Iran on Friday announced 63 more deaths, but said the rate of fatalities and infections were dropping.

The deaths recorded in the past 24 hours brought to 6,091 the overall toll from the illness in the Middle East’s hardest-hit country.

Health ministry spokesman Kianoush Jahanpour said 1,006 people tested positive.

“We have seen drops in the numbers of infections and deaths in recent days,” Jahanpour said, hoping that Iran would get close to “controlling” the outbreak with people observing health protocols.

The new infections brought to 95,646 the number recorded in the Islamic republic since it announced its first cases in mid-February.

More than 76,300 of those have been released from hospital after recovering.

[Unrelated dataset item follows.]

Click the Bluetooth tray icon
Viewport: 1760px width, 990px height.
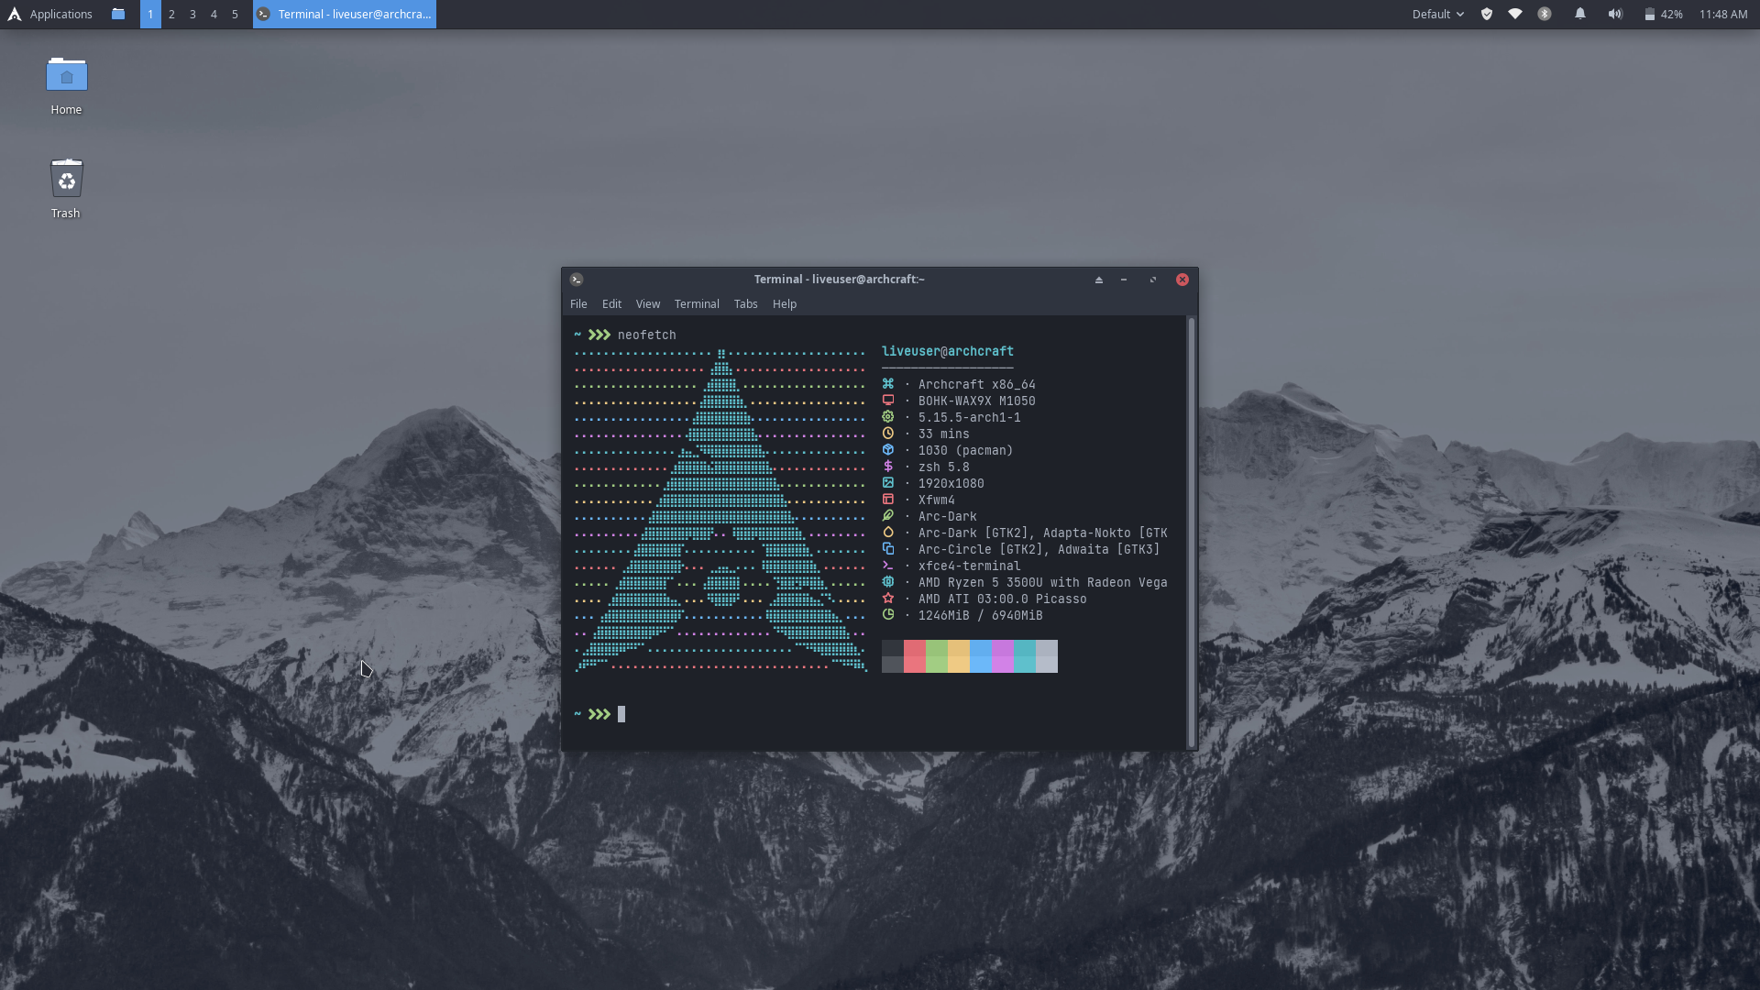click(x=1545, y=14)
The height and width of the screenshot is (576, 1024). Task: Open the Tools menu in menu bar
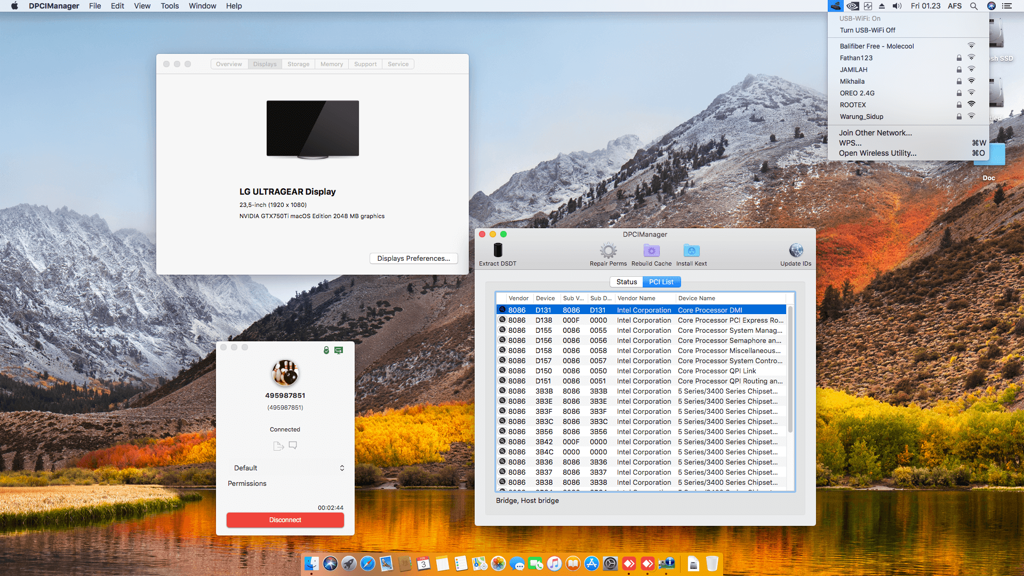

Gatherings have been banned in Iran.

Deprived of the opportunity to pray at mosques following iftar, families are jumping into their cars to attend drive-in religious ceremonies.

At a car park in Tehran on Thursday night, more than 100 cars were assembled in front of a giant screen to follow a religious ceremony.

“During this quarantine with mosques closed, we really missed [religious] ceremonies,” said Fatemeh, a chador-clad woman sitting in one of the cars with her family.

“When I read on Instagram that this had been set up, I found it to be really creative and beautiful,” said the 28-year-old public servant.

Attendants guided cars towards designated spots facing a giant, retrofitted screen at Eram Amusment Park in the west of the capital.

Called the ‘Nights of Longing’, the ceremony started with a music video showing the funeral of top Iranian general Qasem Soleimani, who was killed in a US drone strike in neighbouring Iraq in January.

In front of the rows of cars, men with loose-fitting surgical masks stood on a stage singing Shiite chants, their image projected onto the screen behind them.

Young families sat inside the cars, their faces glowing in the dark from the bright screen.

The orange indicator lights of the cars flashed on and off as children peeked out of sunroofs to get a better view.

For the worshippers, the drive-in was an opportunity to get back to the normal way of things without disregarding social distancing.

“I believe this creative solution is a real example of crisis management, and a beautiful one,” said Mohammad, a teacher attending with his wife and son.

“With many deprived of what they wished for and dreamt of, [the organisers] made it possible for them to be here,” he said.